Startup-Acceleratoren können für Startups in der Frühphase mit begrenzten Marktkenntnissen eine Schlüsselrolle spielen. Sie bieten Vernetzungsmöglichkeiten und helfen Start-ups dabei, mögliche Wege zur Verbesserung ihres Produkts zu erkunden und effektiv um eine Finanzierung zu werben.

 

So bietet Kilo Health Ventures innovative Unterstützung für Gesundheits- und Wellness-Unternehmen. Mithilfe des IEES-Modells können digitale Gesundheits- und Wellness-Startups interne Produktforschung sowie taktische Marketingstrategien erhalten, die bei der langfristigen Skalierung helfen. Laut Mikocionyte beschäftigt Kilo Health mehr als 600 Experten, darunter Mediziner und Ernährungswissenschaftler, die strategische Einblicke in die Produktentwicklung geben.

 

Endlich wird auch im Bereich Frauengesundheit geforscht. Das Marktvolumen liegt derzeit bei etwa 1 Milliarde Dollar. Und trotzdem ist die Branche unterfinanziert. Nur 3 % der nötigen Finanzmittel werden bereitgestelltFemTech Lab soll da als globales Accelerator-Programm helfen. So werden Start-ups unterstützt, die Produkte und Dienstleistungen speziell für den Gesundheits- und Wellnessmarkt für Frauen entwickeln. Das Verständnis für die Feinheiten dieses Marktes kann entscheidend sein, und solche Beschleuniger sind am besten geeignet, um auf derlei Bedürfnisse einzugehen. 

 

Einfluss auf die Branche nehmen

 

Zwar gehört die Suche nach Investoren zu den mühsamsten, aber oft auch lohnendsten Aufgaben eines Start-ups.
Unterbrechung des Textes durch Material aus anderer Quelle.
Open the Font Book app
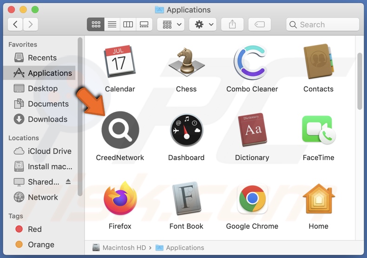The height and width of the screenshot is (258, 367). pyautogui.click(x=186, y=199)
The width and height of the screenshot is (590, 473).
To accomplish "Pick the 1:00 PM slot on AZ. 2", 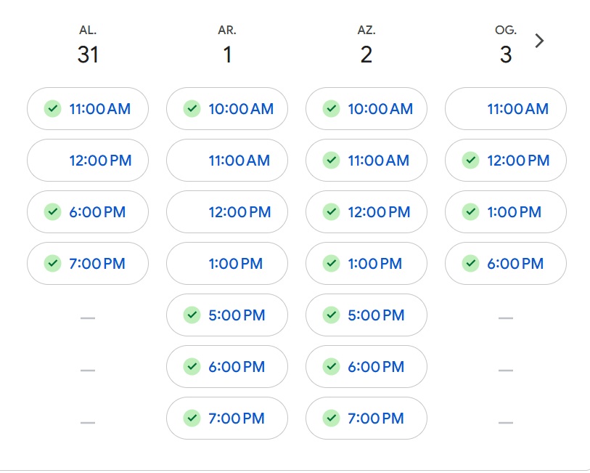I will pos(366,264).
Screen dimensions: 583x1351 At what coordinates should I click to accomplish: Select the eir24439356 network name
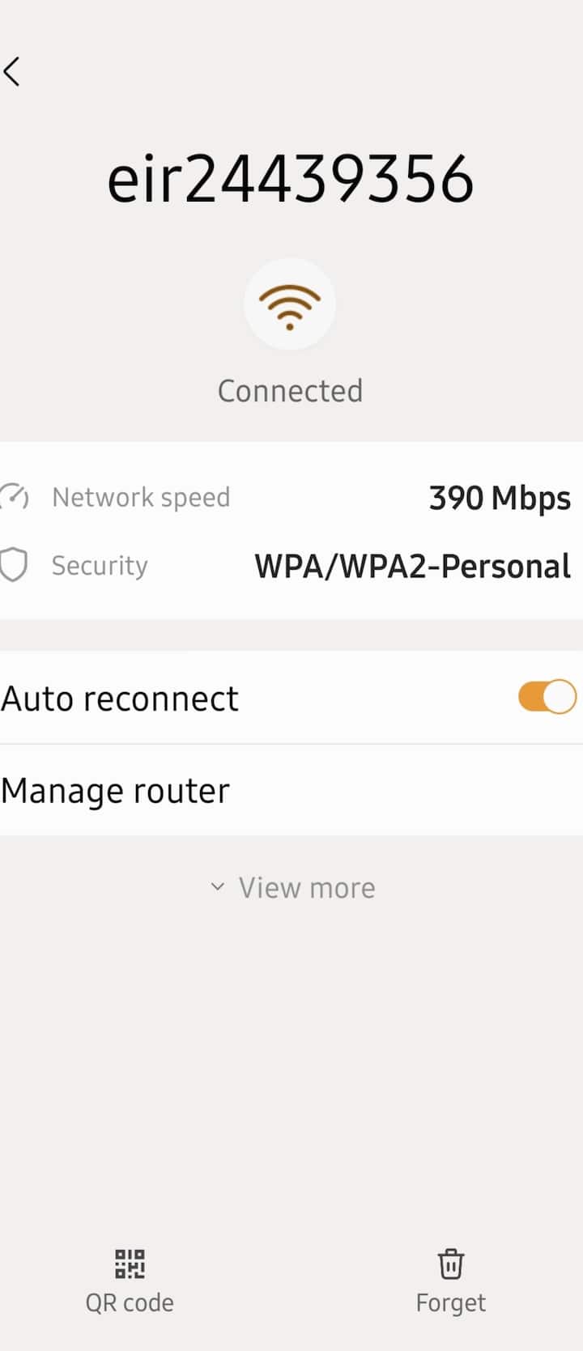(x=290, y=179)
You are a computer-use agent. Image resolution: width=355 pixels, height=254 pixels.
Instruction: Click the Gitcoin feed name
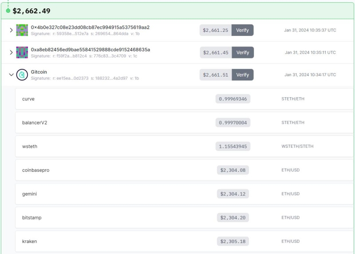point(39,72)
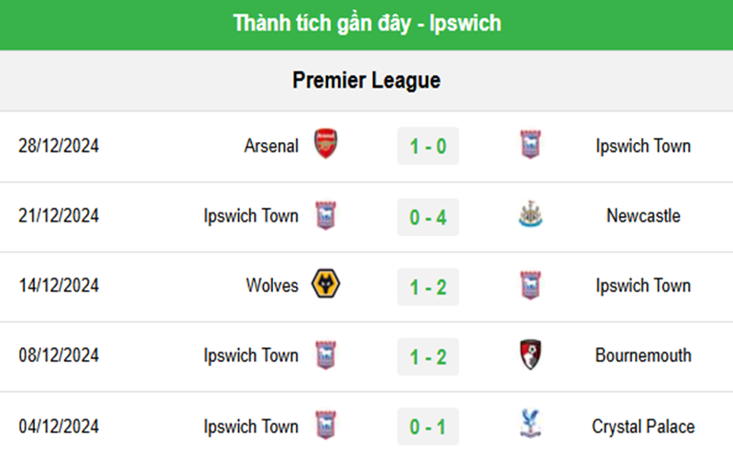This screenshot has height=458, width=733.
Task: Click the Premier League section header
Action: click(x=367, y=81)
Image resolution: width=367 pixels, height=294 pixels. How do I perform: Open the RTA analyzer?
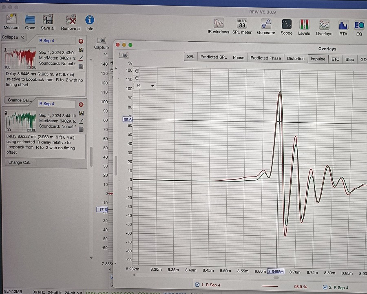[343, 28]
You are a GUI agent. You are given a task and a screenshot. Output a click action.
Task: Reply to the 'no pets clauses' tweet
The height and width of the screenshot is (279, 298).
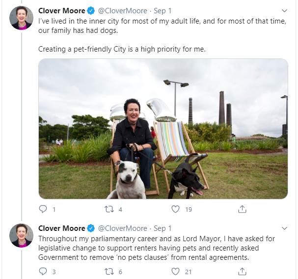[x=43, y=271]
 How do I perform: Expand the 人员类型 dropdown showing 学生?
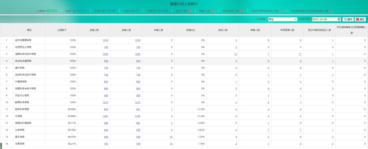pos(295,19)
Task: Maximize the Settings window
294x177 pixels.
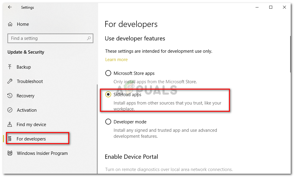Action: [271, 7]
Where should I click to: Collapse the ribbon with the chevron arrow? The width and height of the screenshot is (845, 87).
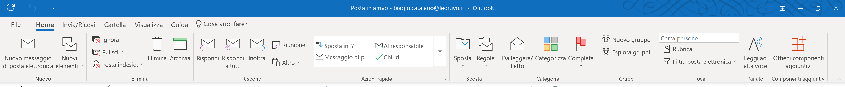[x=838, y=79]
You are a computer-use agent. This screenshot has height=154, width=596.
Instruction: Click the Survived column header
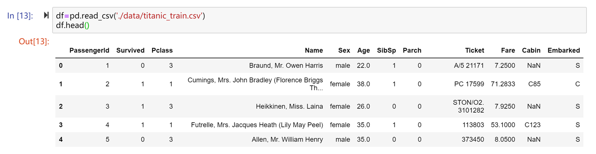[130, 50]
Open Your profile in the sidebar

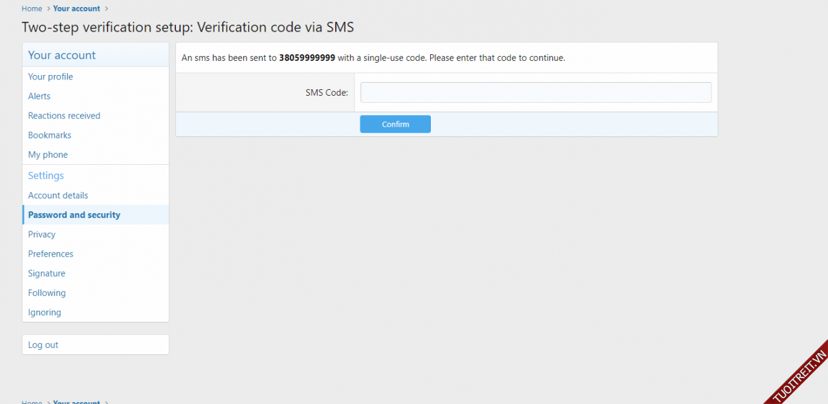coord(50,77)
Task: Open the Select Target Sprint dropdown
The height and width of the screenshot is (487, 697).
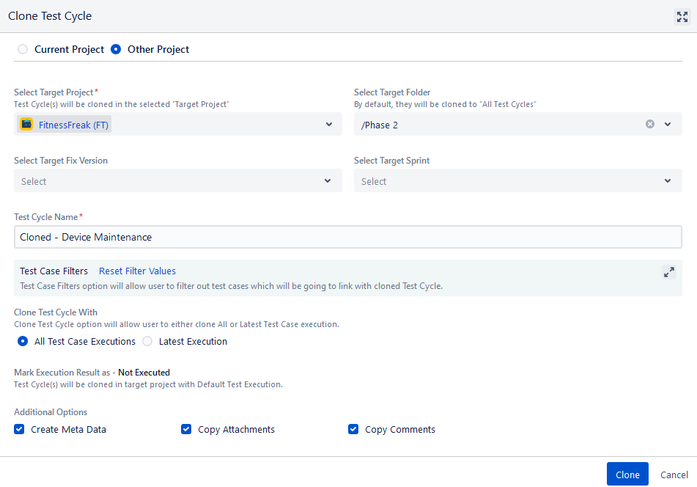Action: coord(513,180)
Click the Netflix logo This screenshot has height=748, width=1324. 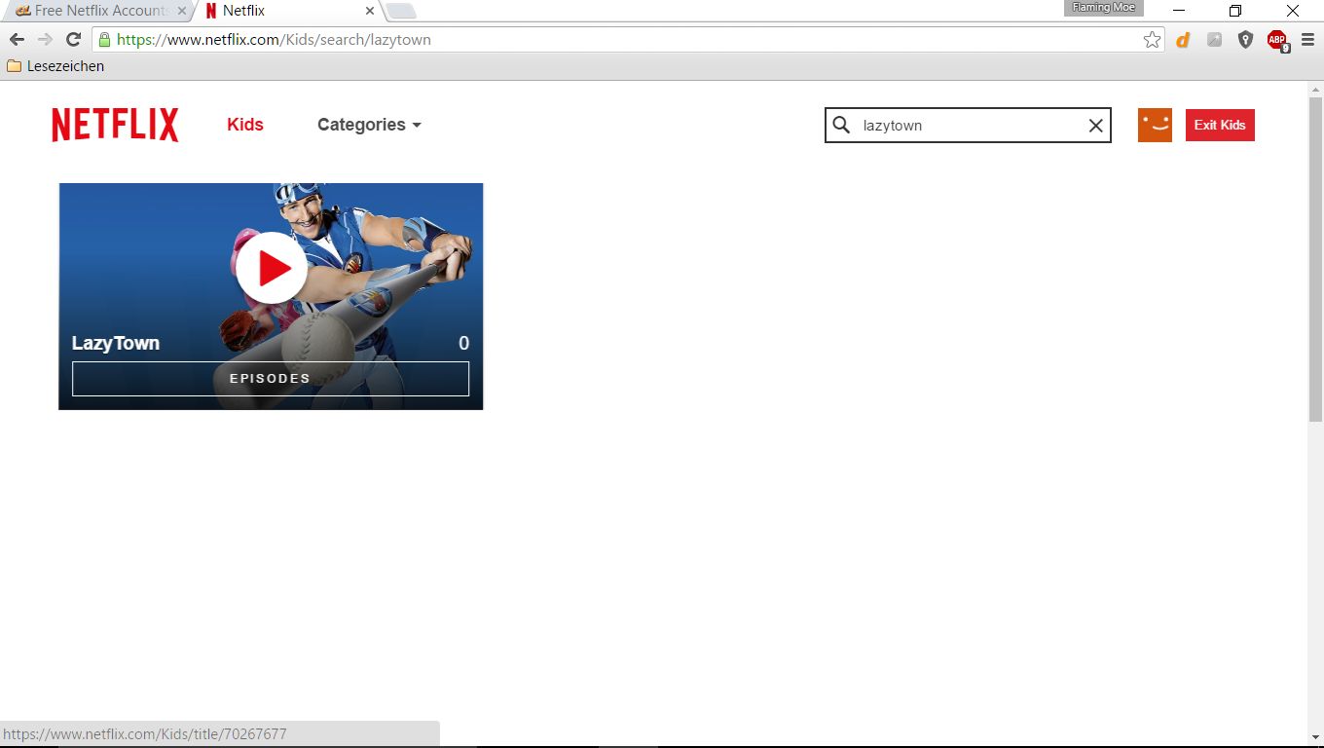(115, 125)
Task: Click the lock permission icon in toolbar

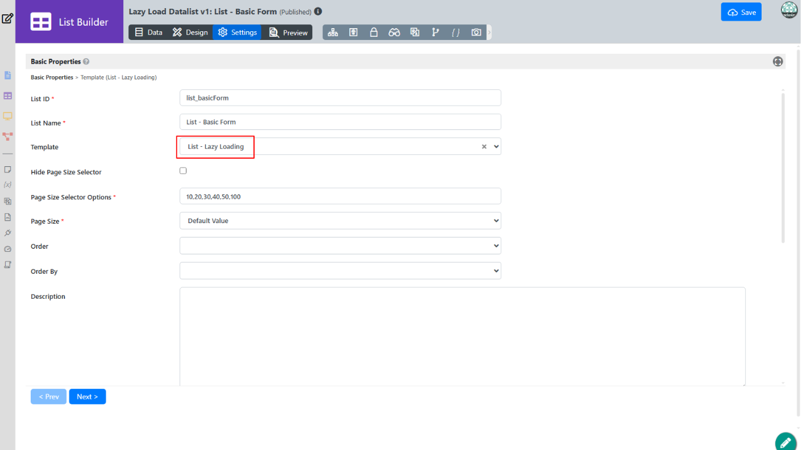Action: pos(374,33)
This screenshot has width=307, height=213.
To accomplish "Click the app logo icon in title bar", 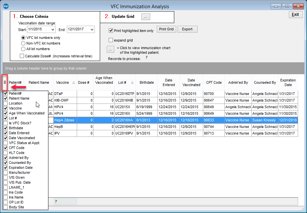I will click(5, 6).
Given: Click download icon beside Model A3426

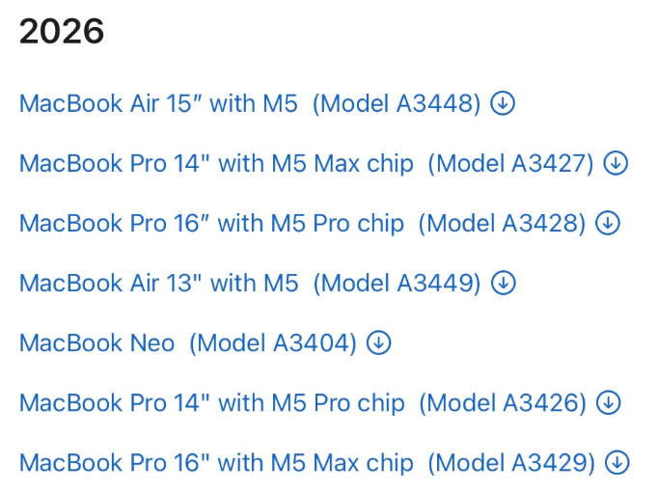Looking at the screenshot, I should point(608,402).
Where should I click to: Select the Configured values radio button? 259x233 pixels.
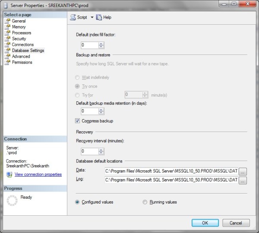78,202
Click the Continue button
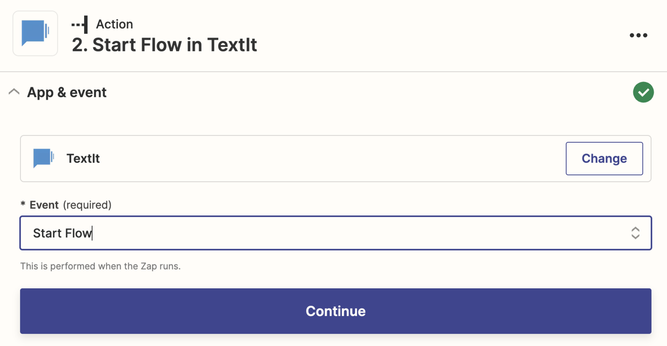Screen dimensions: 667x346 click(336, 311)
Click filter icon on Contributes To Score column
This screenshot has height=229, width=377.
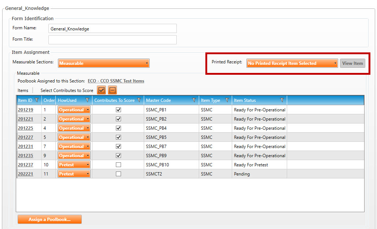click(x=139, y=100)
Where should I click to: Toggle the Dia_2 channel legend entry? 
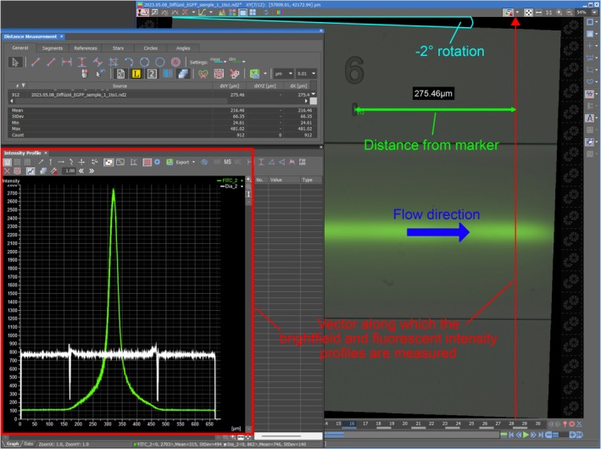[231, 186]

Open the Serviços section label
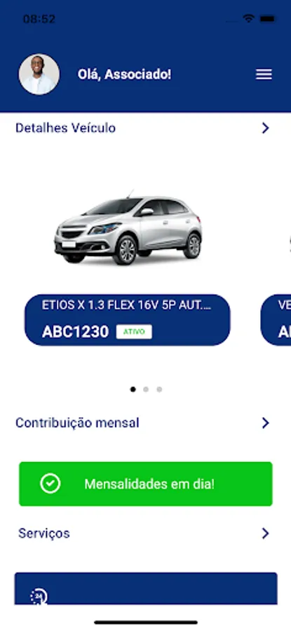(44, 533)
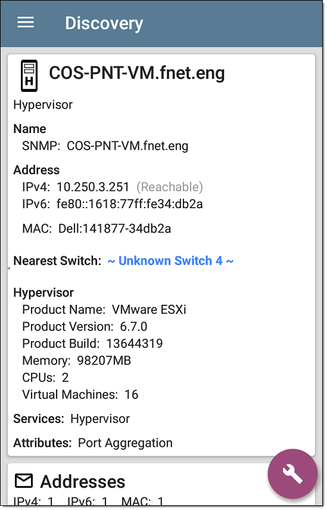Click the MAC address Dell:141877-34db2a
The height and width of the screenshot is (510, 327).
click(114, 228)
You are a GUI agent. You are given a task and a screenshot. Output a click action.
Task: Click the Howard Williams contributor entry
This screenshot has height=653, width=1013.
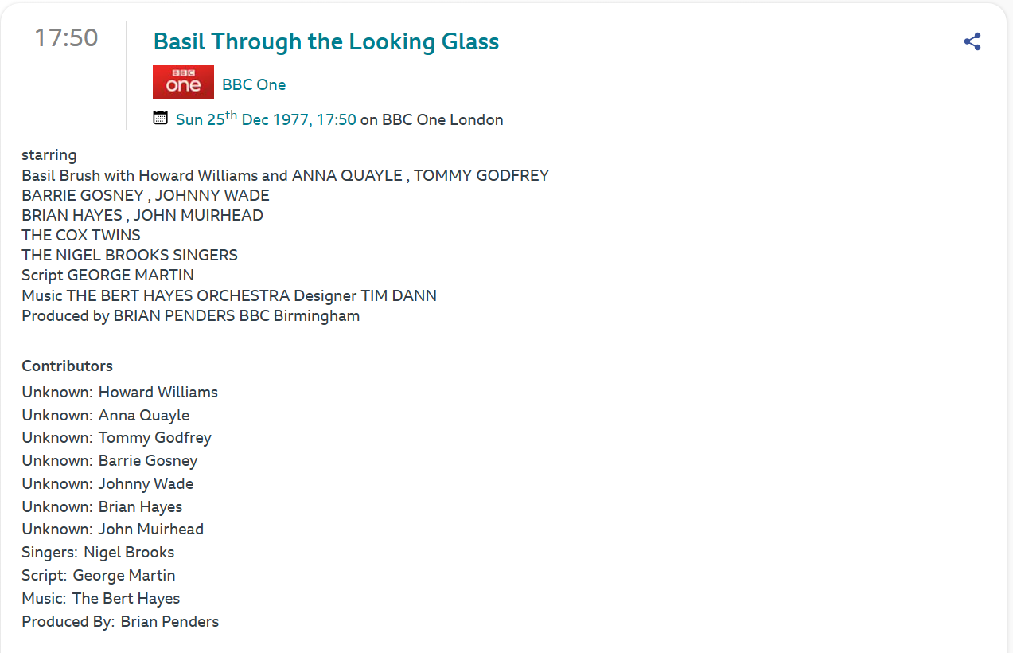pos(158,393)
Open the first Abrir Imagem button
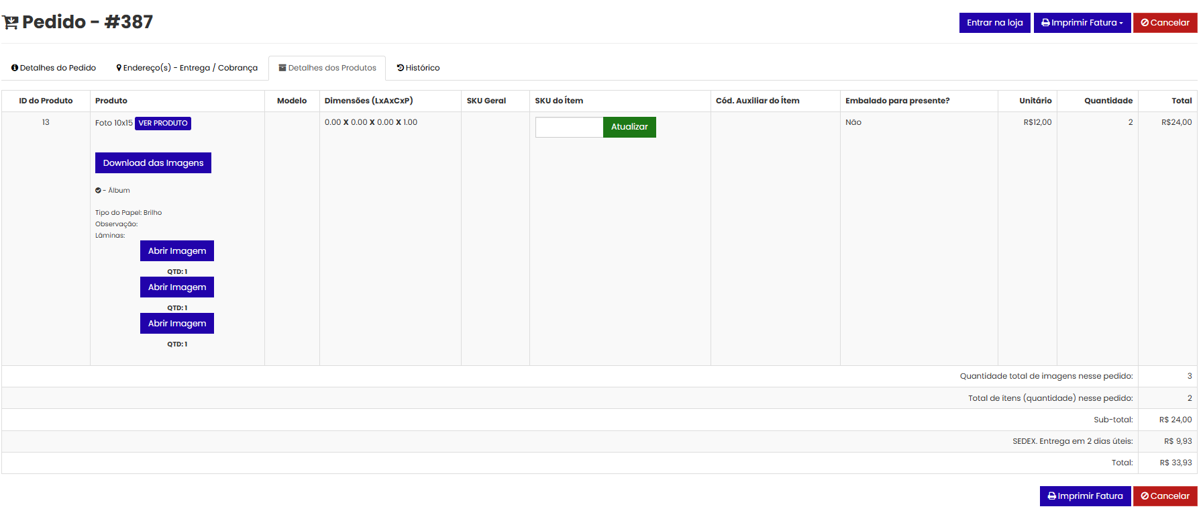 pyautogui.click(x=177, y=251)
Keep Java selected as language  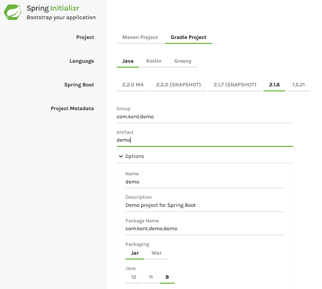[128, 61]
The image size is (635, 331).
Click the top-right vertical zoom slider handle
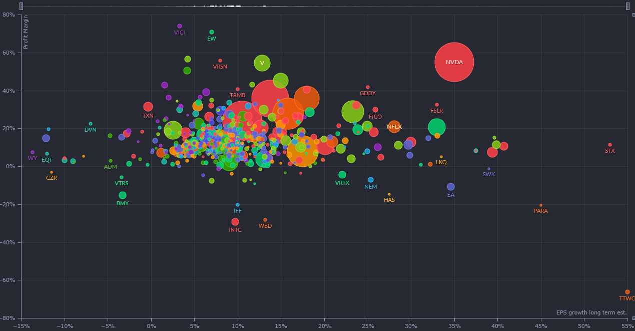click(x=633, y=15)
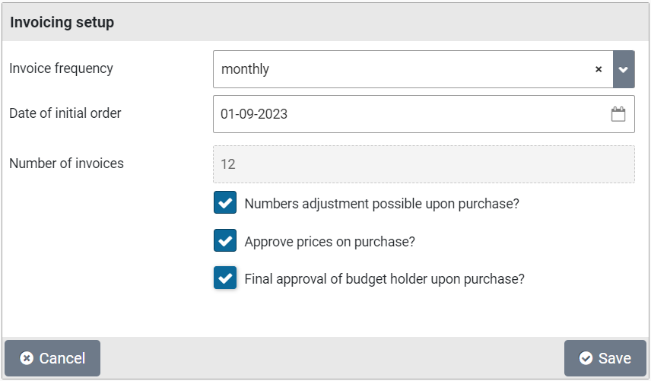Save the invoicing setup
The height and width of the screenshot is (381, 651).
(605, 358)
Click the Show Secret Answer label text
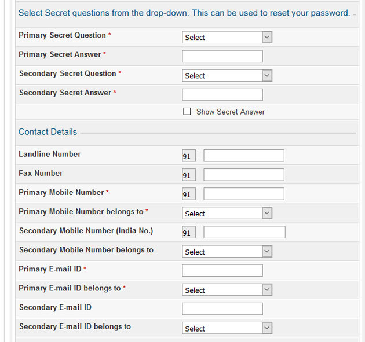Viewport: 365px width, 342px height. 230,112
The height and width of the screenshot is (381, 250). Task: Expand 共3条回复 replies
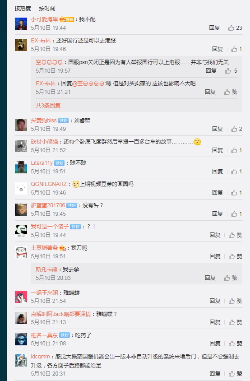48,106
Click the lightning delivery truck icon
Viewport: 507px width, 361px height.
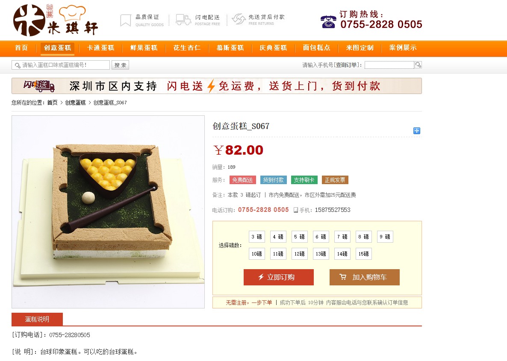click(183, 20)
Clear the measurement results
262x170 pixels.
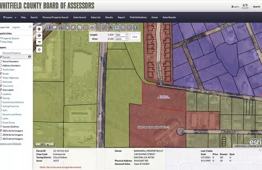tap(135, 37)
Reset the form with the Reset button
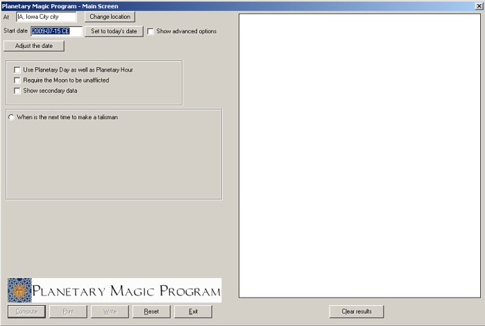The height and width of the screenshot is (326, 485). pyautogui.click(x=151, y=311)
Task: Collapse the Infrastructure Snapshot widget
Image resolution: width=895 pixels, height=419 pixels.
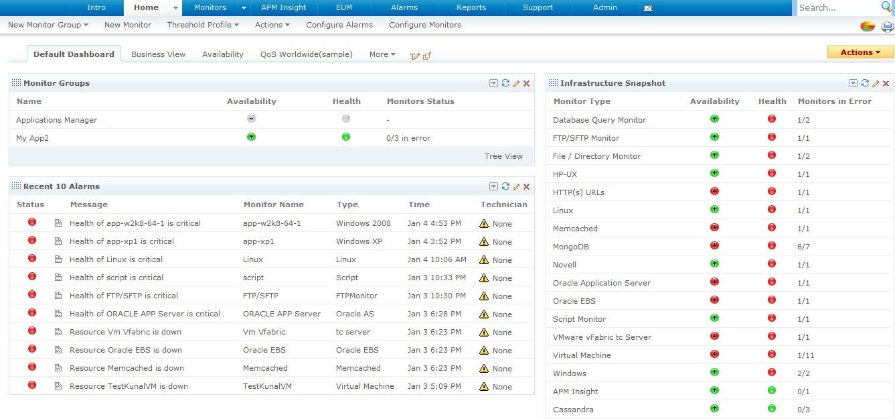Action: (853, 83)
Die Bereitstellung von Finanzmitteln erleichtert dabei die Weiterentwicklung umsetzbarer Ergebnisse, die allein auf die Bedürfnisse der Verbraucher abzielen.

 

Schließlich betrifft die Gesundheits- und Wellnessbranche jeden von uns, und auch die Pandemie konnte zeigen, wie sich solch schwerwiegende Einschränkungen auf globaler Ebene auswirken können. Allein die Perfektionierung der Telegesundheitsdienste hätte dabei die Zugänglichkeit zur Gesundheitsversorgung drastisch verbessern können.

 

Während des Aufbaus und später bei der Suche und Verwaltung von Investitionen ist es entscheidend, an der eigentlichen Vision festzuhalten. Hier kann natürlich helfen, Risikokapitalgeber zu finden, die die Vision teilen. Genauso helfen gute  Geschäftsbeziehungen, die während dieses Prozesses aufgebaut werden, den Markt für Gesundheits- und Wellness-Produkte und -Dienstleistungen zu fördern und Innovationen zu begünstigen, die Lücken in der Branche schließen.